The agreement between T-Mobile and Dish is important because it allows the Justice Department to approve the merger between T-Mobile and Sprint. This agreement announced on April 29, 2018, has already been approved by the FCC. And although the DOJ was inclined to block the merger, it agreed that the configuration of Dish as a new competitor in the sector would have allowed the regulatory agency to approve the transaction. The agency is responsible for ensuring that the competitive landscape of any industry remains the same after a merger. The official approval of the Justice Department could arrive as soon as tomorrow.
It is expected that T-Mobile will announce that the agreement with Dish will not change its expectations on the $43 billion savings it will get from the merger. But the combination of the third and fourth-largest wireless service provider in the nation is more than a money saver. With the transaction, T-Mobile will take control of the Sprint holdings with a medium-range 2.5 GHz spectrum. Together with the low-band T-Mobile 600MHz spectrum and the very high waves of mmWave, the 2.5 spectrum GHz will help the wireless service provider build a national 5G network. When the agreement was first announced, both companies felt the combination was necessary for the US to take global leadership in 5G. With a download speed ten times greater than 4G LTE, the next generation of wireless technology should lead to new sectors and companies once a coast-to-coast network is created. T-Mobile CEO John Legere repeated this discussion as recently as last month.
Investors Are Optimistic That The Deal Will Be closed
Those who contested the merger complained that it would lead to job cuts, as outlets and redundant positions are eliminated. But last October, Legere stated that the transaction would indeed result in more jobs immediately after the deal was closed. The executive called the merger “unique” and stated that by 2024 11,000 new jobs would be created. Last August, the Communications Workers of America (CWA) reported that the agreement would have resulted in the loss of 28,000 jobs.

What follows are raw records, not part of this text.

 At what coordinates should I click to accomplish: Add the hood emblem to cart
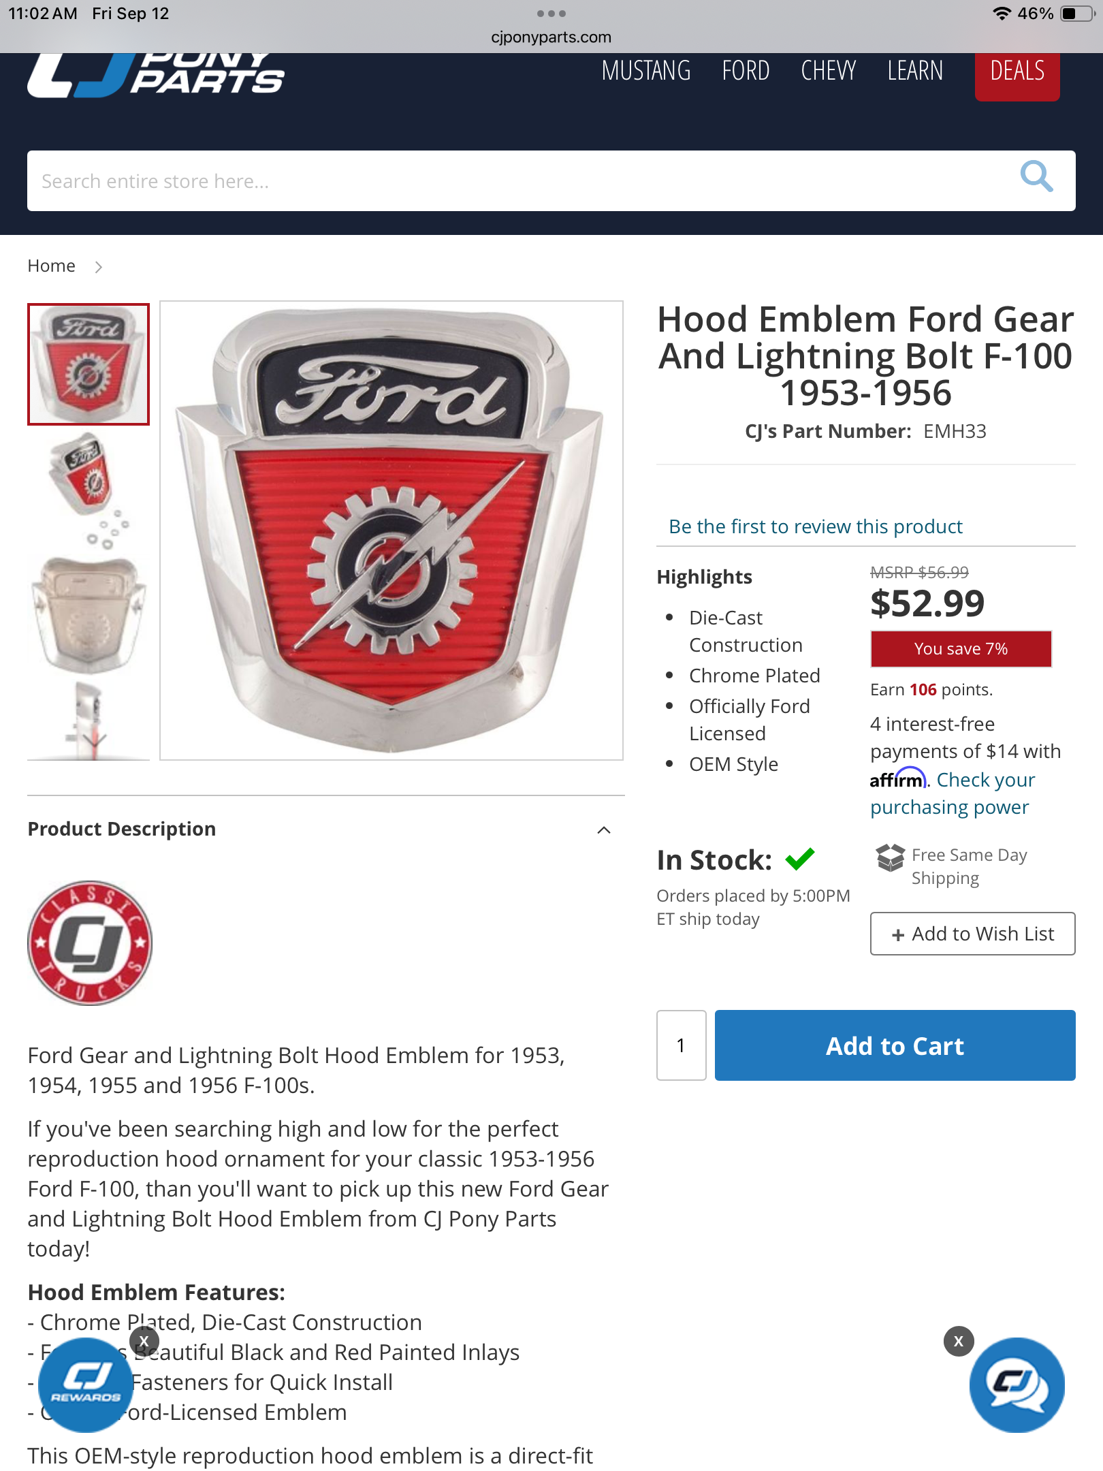pyautogui.click(x=895, y=1045)

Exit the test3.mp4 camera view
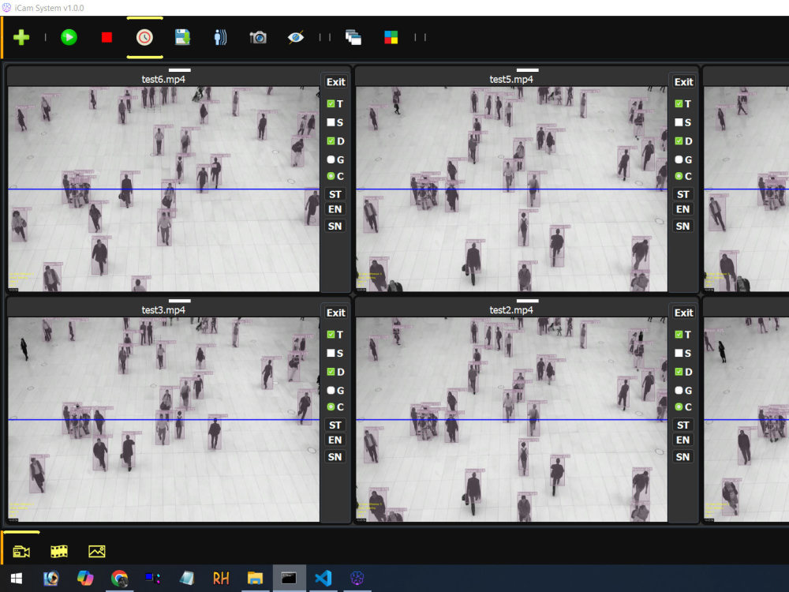335,313
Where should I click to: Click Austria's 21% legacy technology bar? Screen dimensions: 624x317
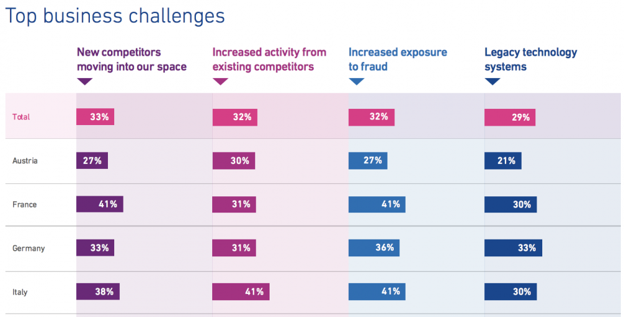click(502, 161)
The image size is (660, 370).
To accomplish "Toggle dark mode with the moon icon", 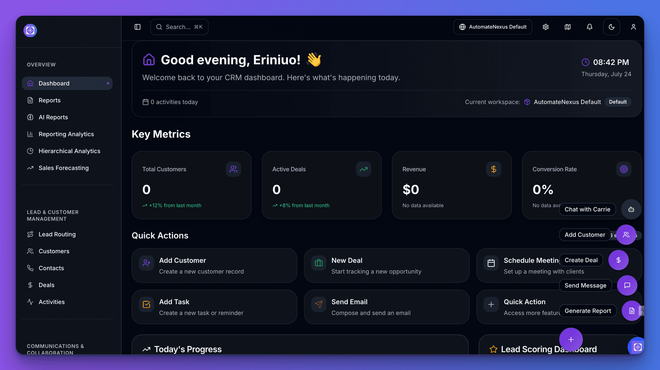I will click(612, 27).
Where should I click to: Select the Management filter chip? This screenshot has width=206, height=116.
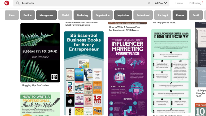[x=46, y=15]
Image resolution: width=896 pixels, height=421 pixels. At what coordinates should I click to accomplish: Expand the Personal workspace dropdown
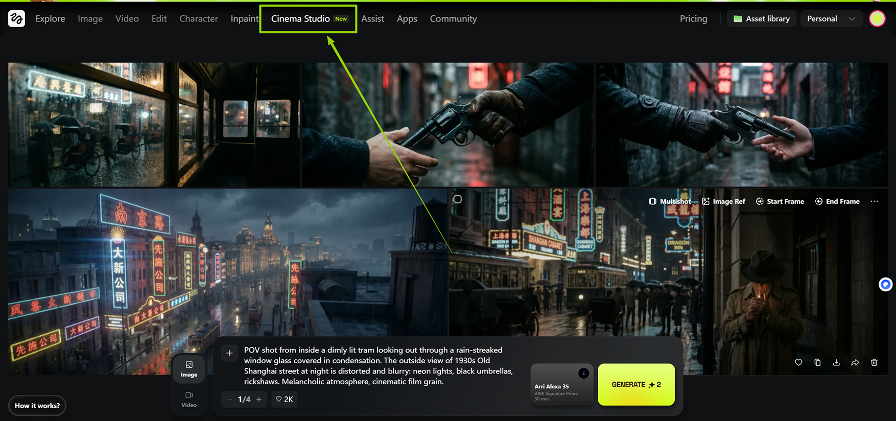click(831, 19)
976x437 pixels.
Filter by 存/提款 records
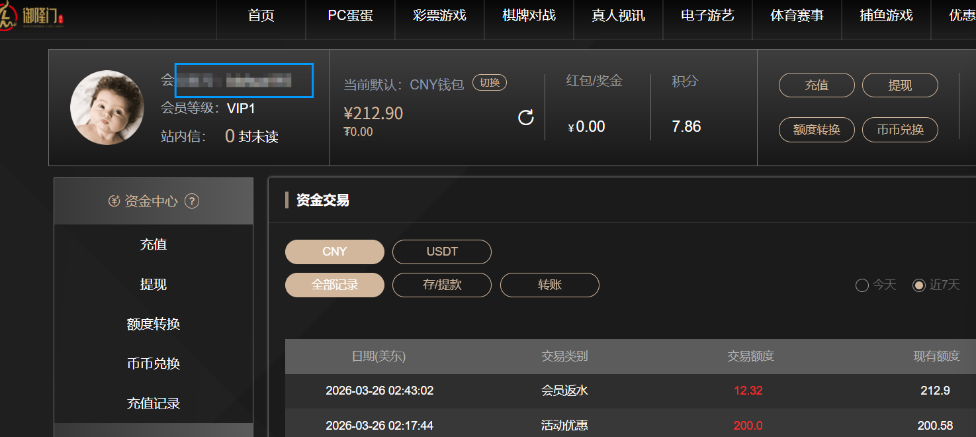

The Justice Department had previously blocked the $39 billion merger of AT&T and T-Mobile that would have created the largest wireless operator in the US. As the deal was not concluded, T-Mobile received a breakup package that included $3 billion and 128 AWS markets including 12 of the country’s 20 largest metropolitan areas. This package has helped T-Mobile to start a transformation that has transformed it from a last-minute idea in the industry to the most innovative and fastest-growing of the four major wireless service providers.
Under the terms, Sprint shareholders will receive .10256 of T-Mobile shares for each Sprint share they own. Currently, T-Mobile shares are trading at $ 79.89, an increase of $ 1.25 today. Sprint shares are trading at 7.6% or 53 cents at $7.62 per share. If the agreement were concluded today, each Sprint shareholder will receive $8.19 in T-Mobile shares. The margin of 57 cents between the price of Sprint shares and their theoretical value is the lowest at some point and indicates a strong optimism on the part of investors that the agreement will be closed. However, it still needs to be addressed, it is the case brought by several attorneys general who is trying to block the merger. A trial will not start before October, although the judge has not issued a temporary restraining order that prevents the signing of the merger agreement.